Om te komen tot een samenleving waarin kansen, invloed en beslissende stemmen gelijk worden verdeeld over mannen en vrouwen moet nog een hoop werk worden verzet. Mijn ambtsvoorganger heeft in haar brief van 16 november 20154 aangegeven dat zij de voortgang van het aandeel vrouwen aan de top wil monitoren om te bezien of we op de goede koers zitten voor 2019. In 2019 zou dan de vraag aan de orde zijn of de voortgang voldoende is, of dat dwingender beleid nodig is.
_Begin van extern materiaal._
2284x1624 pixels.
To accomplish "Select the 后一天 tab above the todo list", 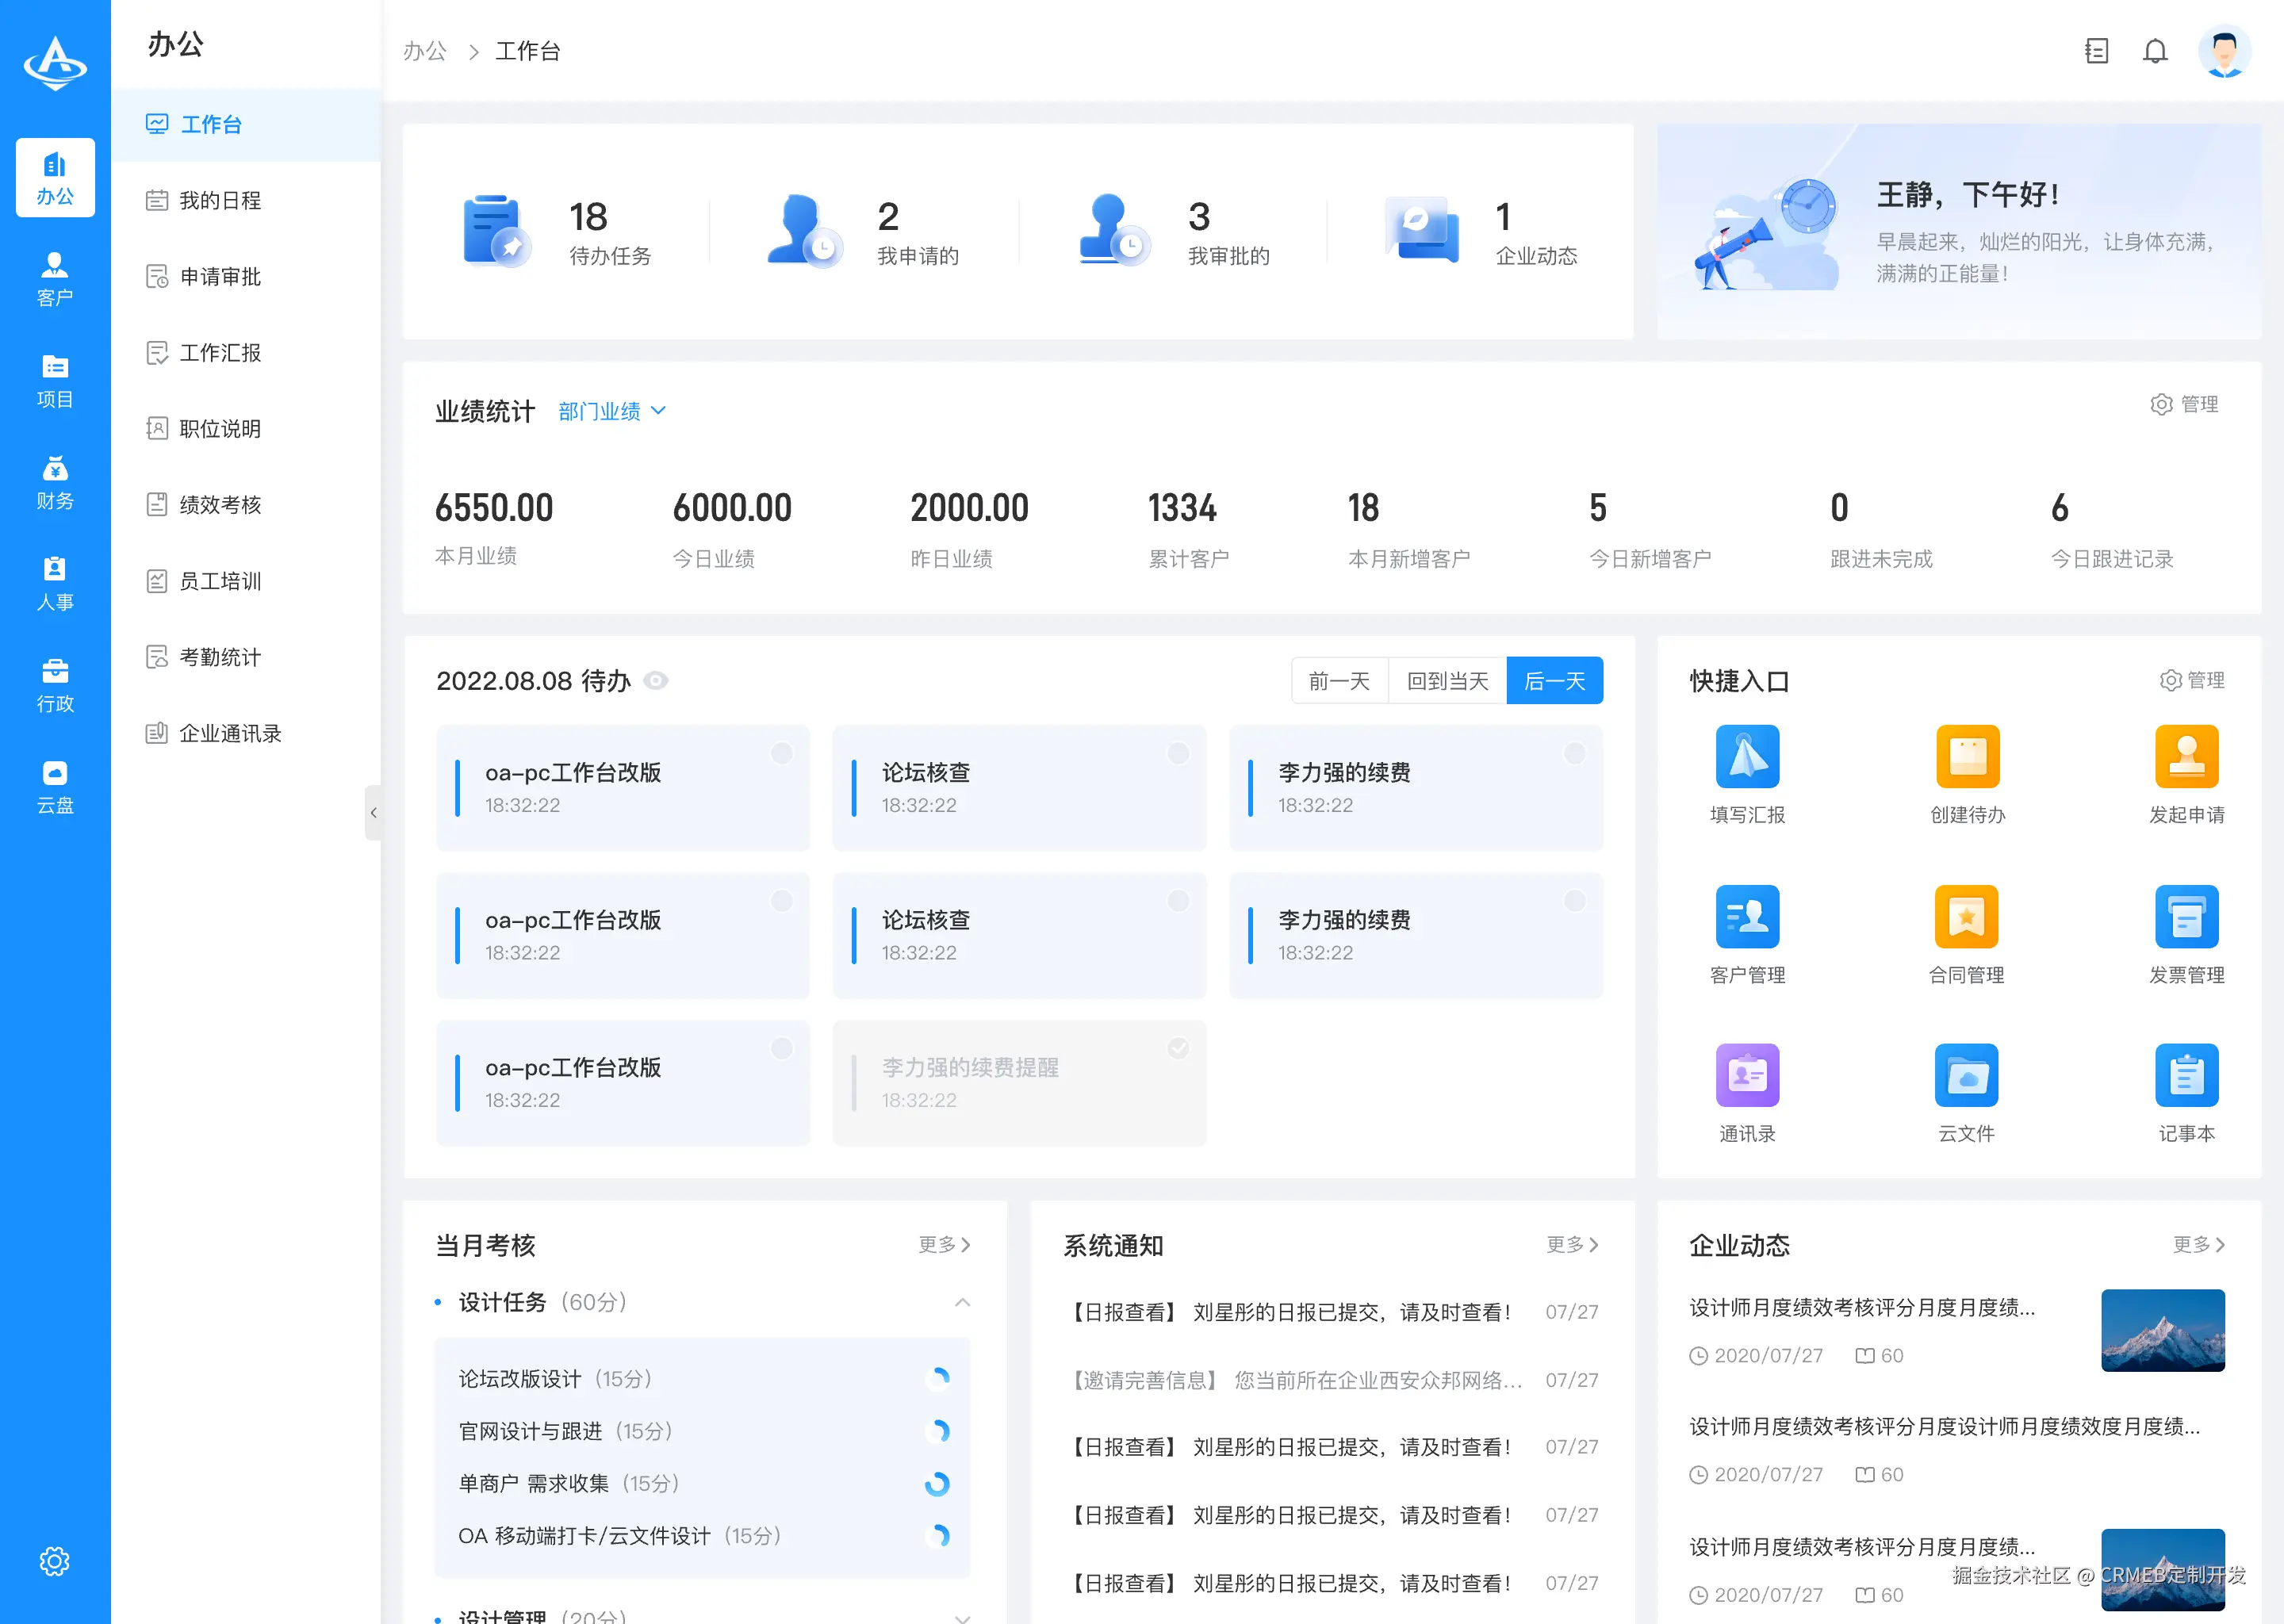I will pos(1553,680).
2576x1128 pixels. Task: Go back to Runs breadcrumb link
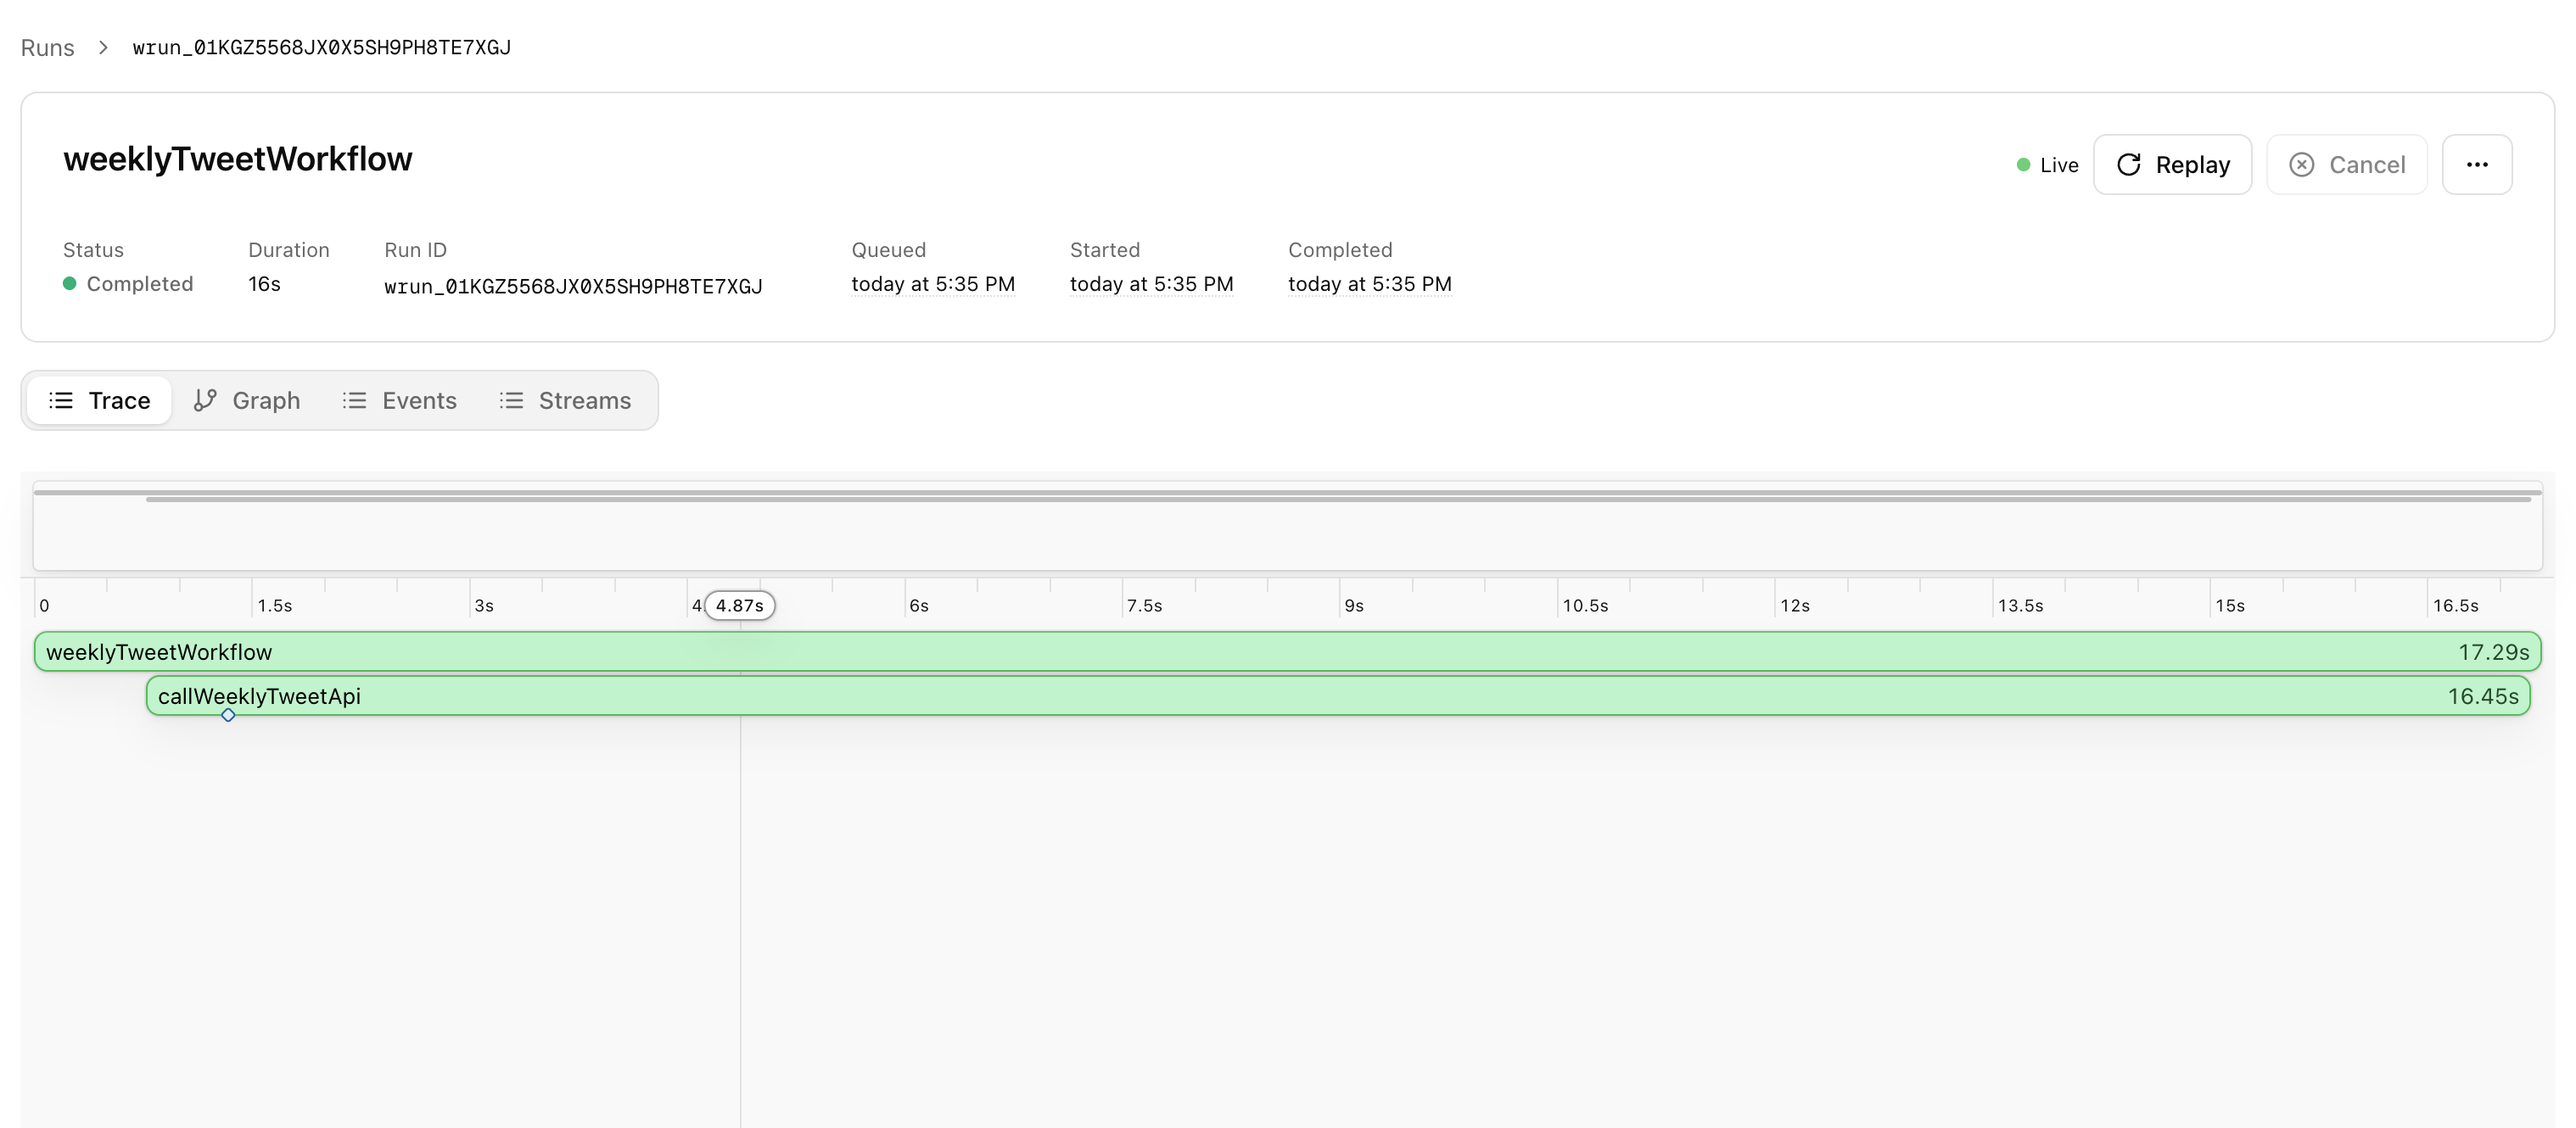coord(47,48)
Het kabinet constateert dat met de bestaande regelgeving voor het vierde jaar op rij de groei van het aandeel vrouwen in topfuncties achterblijft bij de doelstellingen. Zoals hieronder wordt toegelicht, is een beperkt aantal bedrijven verantwoordelijk voor de groei. Een meerderheid van de bedrijven lijkt naleving van de wet geen prioriteit te geven. Het kabinet verwacht van alle bedrijven dat zij zich aan de wet houden en zal intussen bezien hoe de naleving en handhaving van de wet kan worden verbeterd. Wanneer het kabinet de balans opmaakt in 2019 en de voortgang als onvoldoende beoordeelt, is het kabinet bereid om stevige maatregelen te treffen. In paragraaf 7 wordt uiteengezet welke maatregelen het kabinet reeds nu in gang zet.

2. Meer tempo nodig

De streefcijferregeling in de Wet bestuur en toezicht beoogt een evenwichtige verdeling te bereiken van vrouwen en mannen over de zetels in de raden van bestuur en commissarissen van «grote» NV’s en BV’s. Van een evenwichtige verdeling is sprake indien ten minste 30 procent van de zetels wordt bezet door vrouwen en 30 procent door mannen. Indien de zetels niet evenwichtig zijn verdeeld, dient daarover gemotiveerd verantwoording te worden afgelegd in het bestuursverslag («pas toe of leg uit»). In de Bedrijvenmonitor 2017 beschrijft de Commissie Monitoring onder andere de ontwikkeling van het aandeel vrouwen en mannen in de raden van bestuur (rvb) en raden van commissarissen (rvc) in 2016 en 2017.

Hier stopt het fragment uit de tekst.